Artificial intelligence isn't just getting smarter; it's learning how to get smarter faster. The concept of AI self-improvement involves systems capable of refining their own algorithms and performance based on feedback and usage data. This creates a positive feedback loop where the more an AI is used and evaluated, the better it becomes at subsequent tasks and even at enhancing its own code and decision-making processes. This shift moves AI development from primarily human-driven cycles towards a more autonomous, rapid iteration model. The implications for speed of innovation and competitive dynamics are profound, marking a significant departure from earlier technological paradigms.
OpenAI Codex: AI Writing Code

OpenAI's Codex, a powerful AI model trained primarily on GitHub repositories, has become a cornerstone in demonstrating AI self-improvement. Codex excels at writing and understanding code, effectively acting as a programmer itself. Crucially, OpenAI is now feeding Codex's outputs and performance data back into the system to train newer, more capable versions. As detailed in recent analysis, this includes leveraging GPT-5 Codex specifically to improve the underlying AI tool itself. This internal feedback mechanism allows Codex to become more efficient, generate better code, and even debug its own outputs, showcasing a tangible form of AI self-improvement that's directly impacting software development and potentially accelerating the creation of complex applications built on AI foundations.
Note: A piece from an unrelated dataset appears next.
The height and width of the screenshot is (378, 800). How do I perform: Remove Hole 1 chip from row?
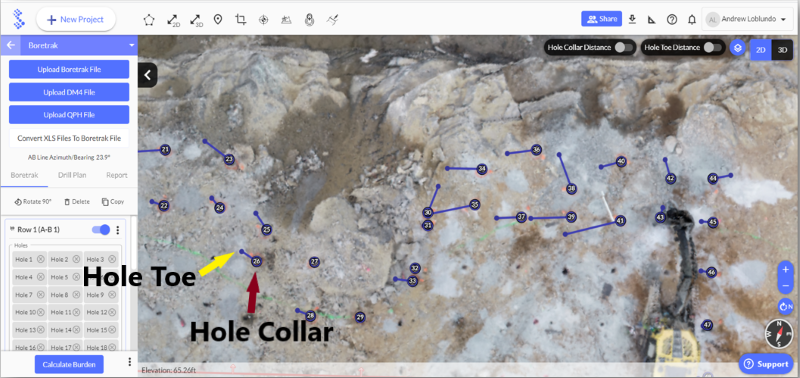point(40,259)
Mirelo Raises $41M for AI Video Fixes

The quest for perfect video content is another arena where AI self-improvement principles are being applied. AI-generated video, while impressive, often suffers from issues like awkward silent moments or unnatural movements. Start-up Mirelo is tackling this specific problem head-on. By raising a substantial $41 million in funding from Index and Andreessen Horowitz (a16z), Mirelo is developing sophisticated AI tools designed to automatically detect and fix these flaws in AI video outputs. This represents a targeted application of AI to improve the quality and reliability of its own derivative products, highlighting how businesses are investing in solutions driven by the principles of continuous enhancement and AI self-improvement to meet consumer expectations for seamless media experiences.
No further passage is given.